[Aim of the task]: Transcribe all of the data below verbatim, leaving the pictures out of your transcription.

Saved data entries
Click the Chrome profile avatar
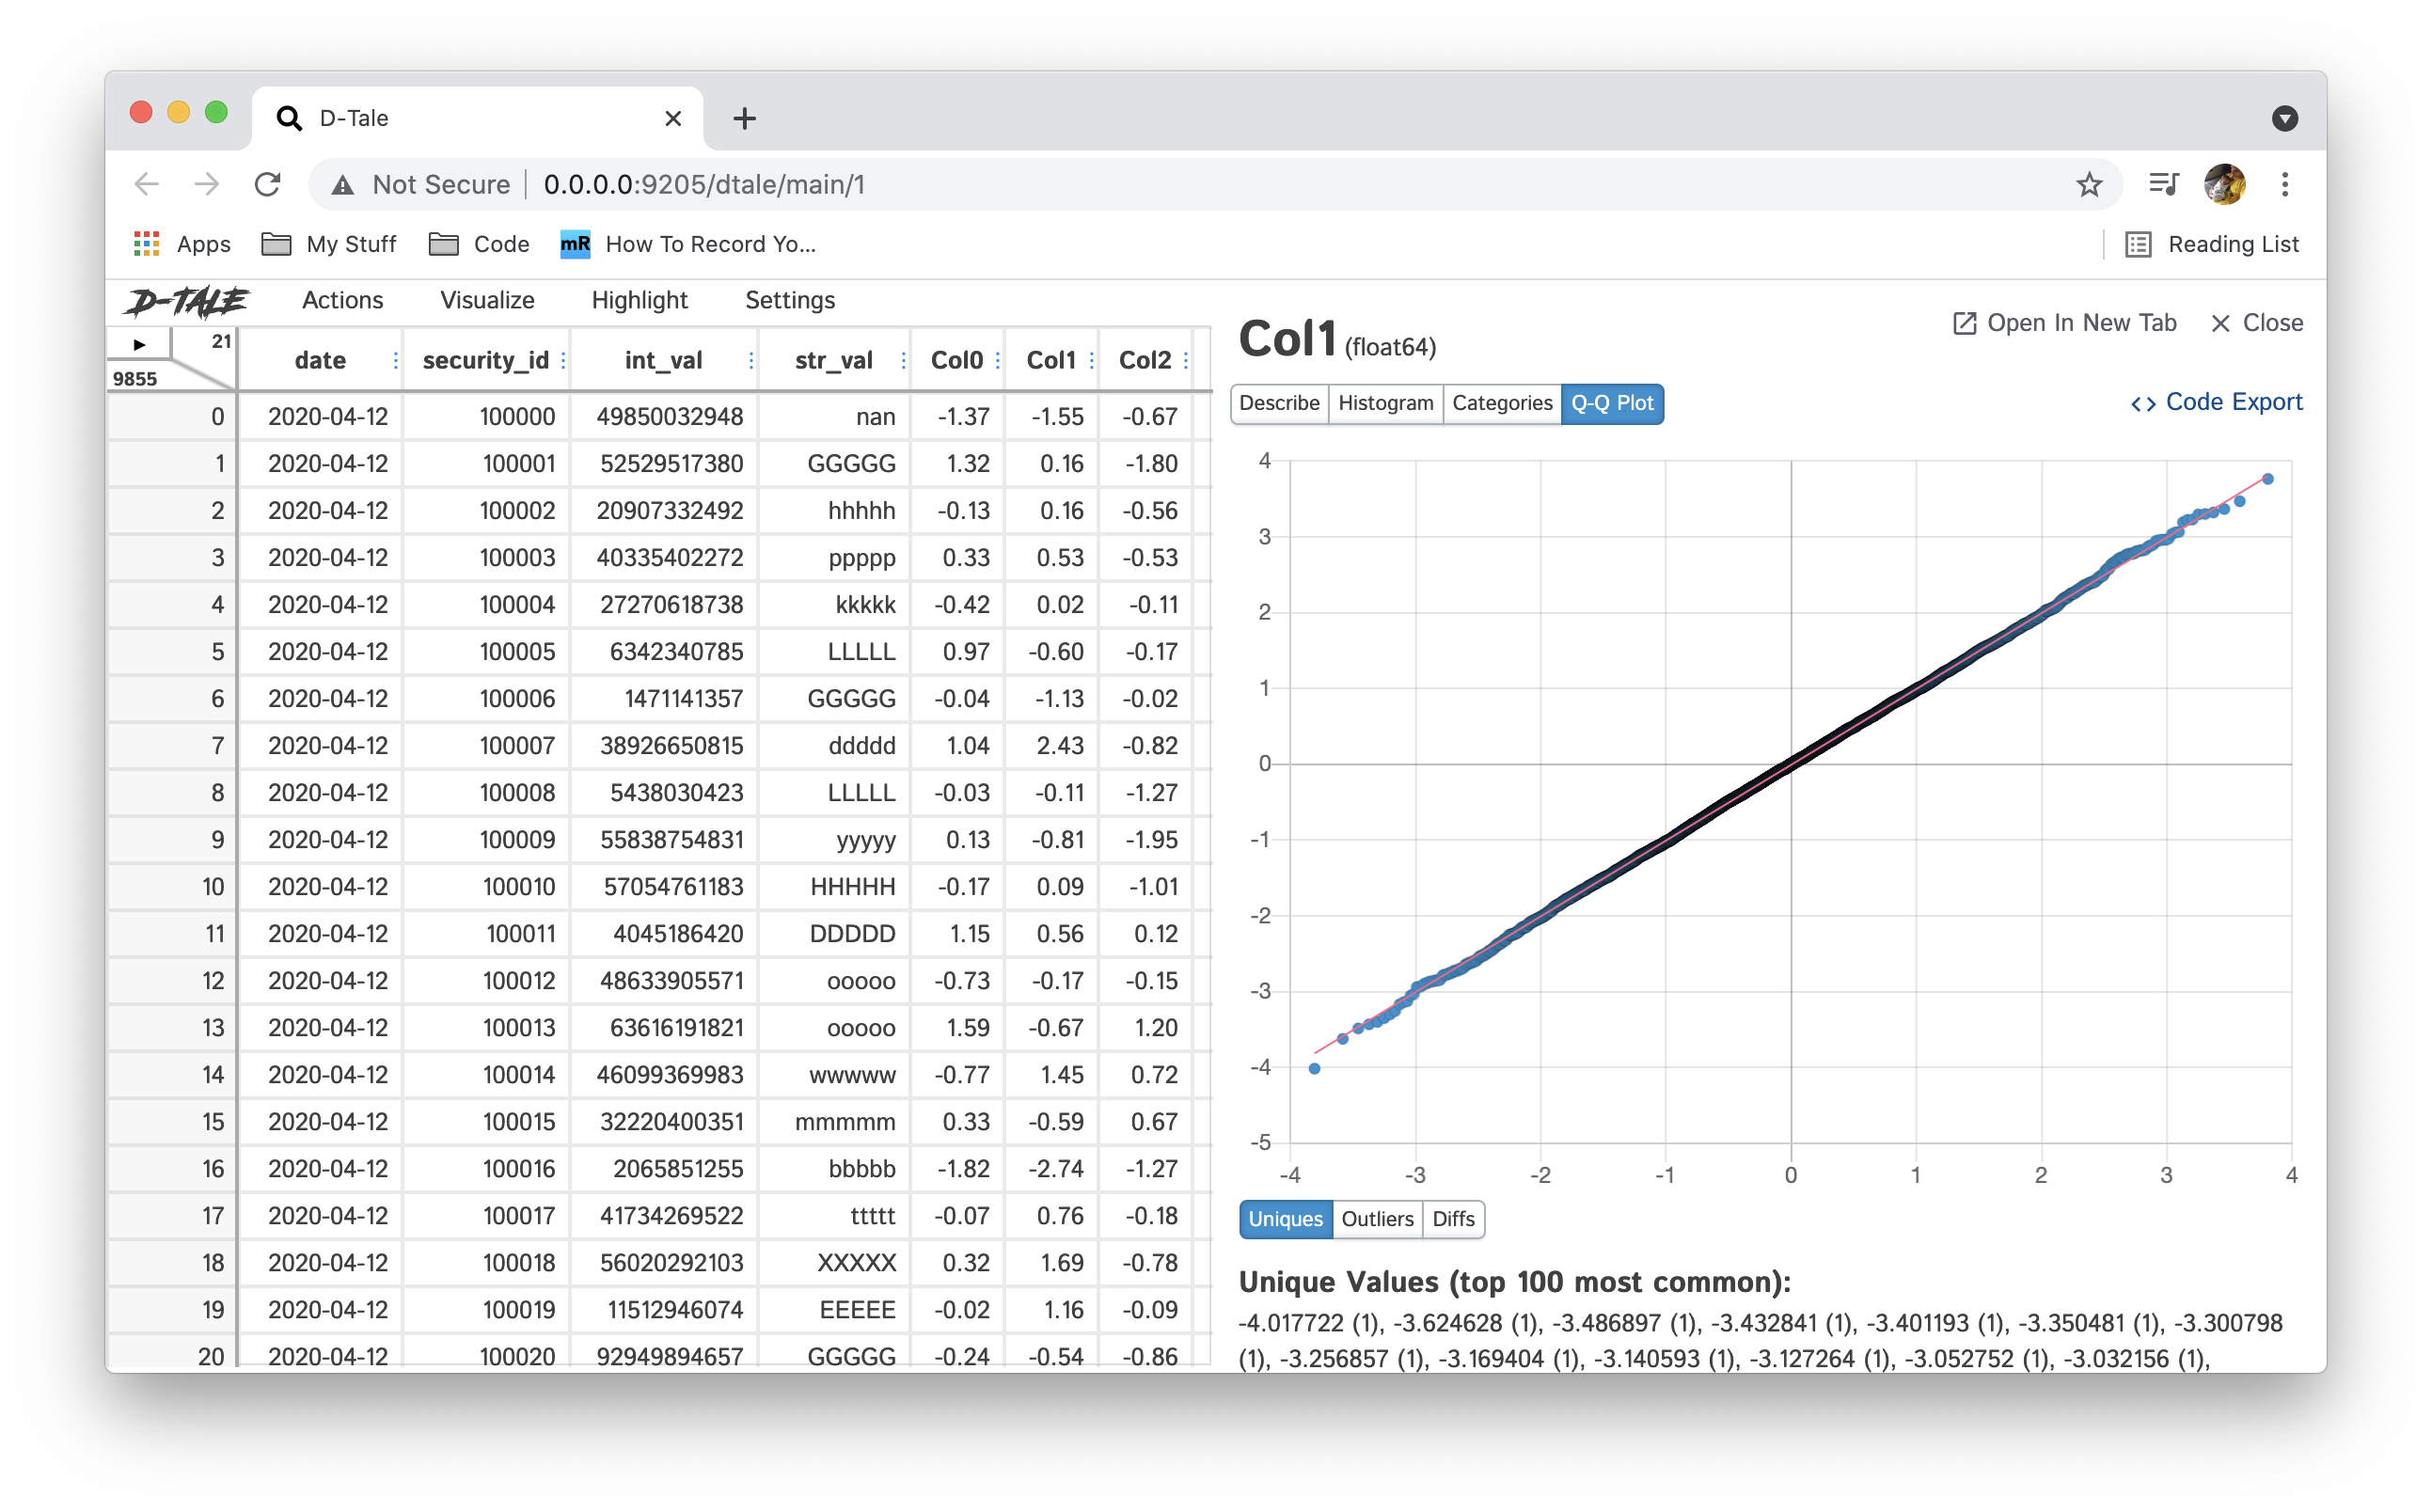The width and height of the screenshot is (2432, 1512). coord(2224,185)
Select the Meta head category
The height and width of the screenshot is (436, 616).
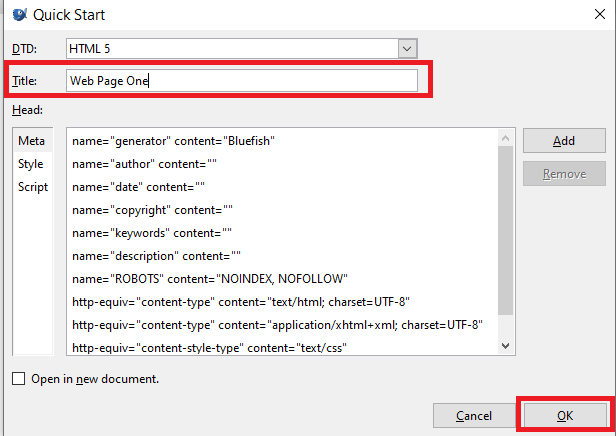(x=31, y=141)
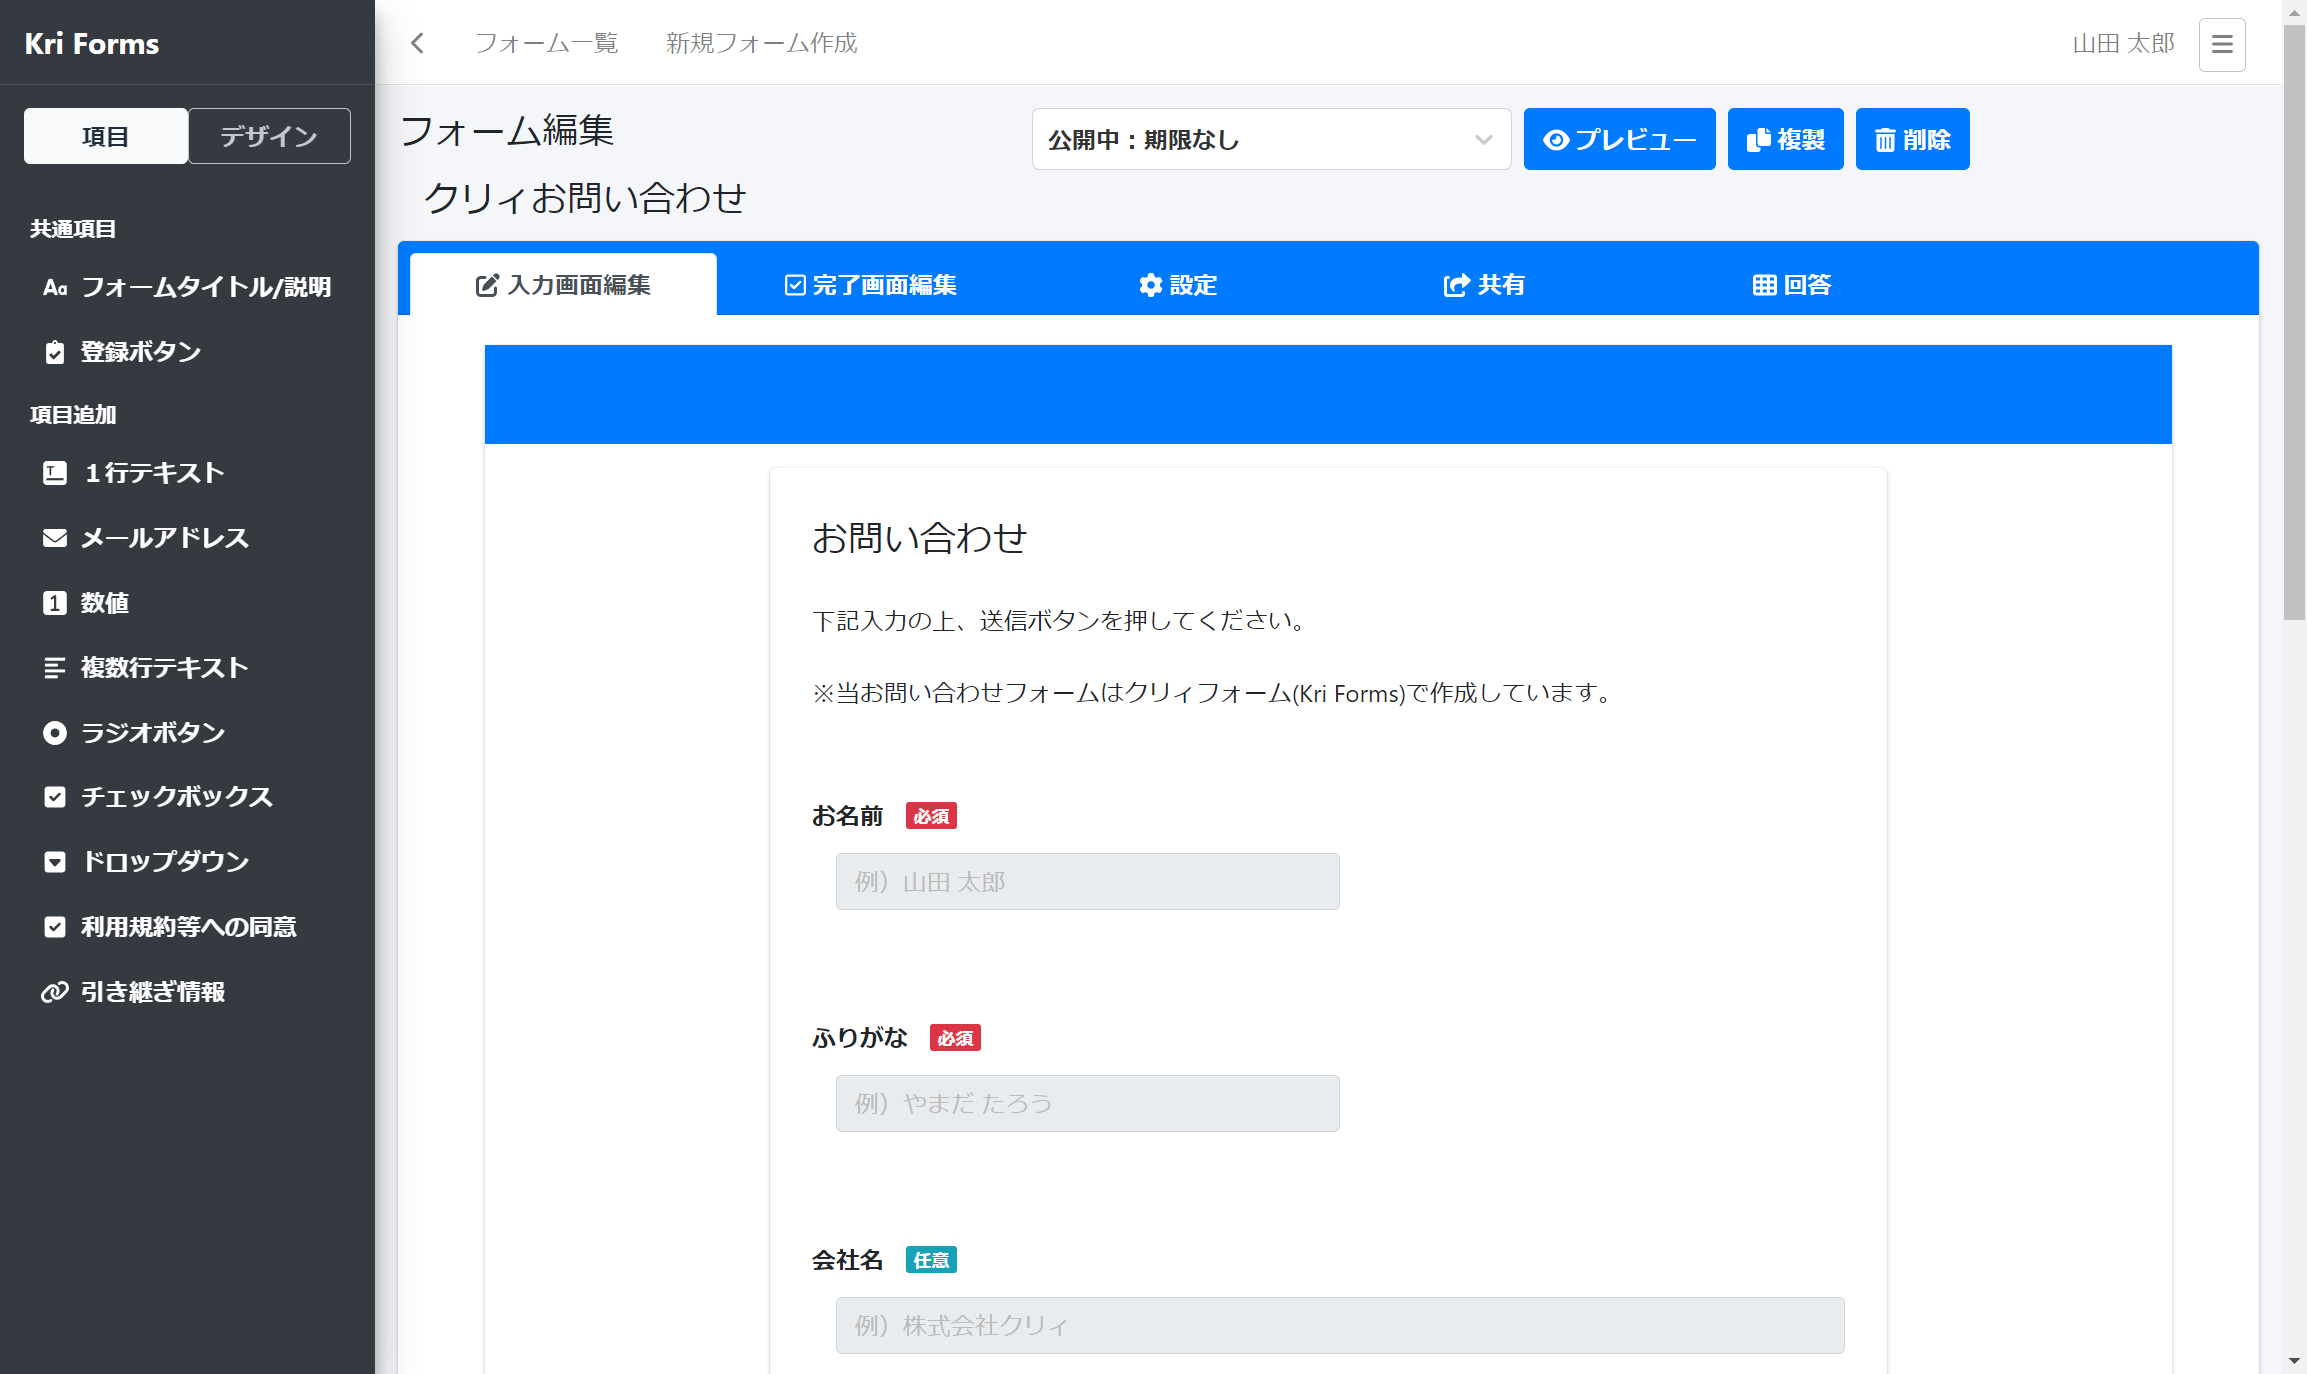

[Answer to this task]:
Click the Chrome profile avatar
The width and height of the screenshot is (2432, 1512). coord(2224,185)
Select the Meta head category
The height and width of the screenshot is (436, 616).
(x=31, y=141)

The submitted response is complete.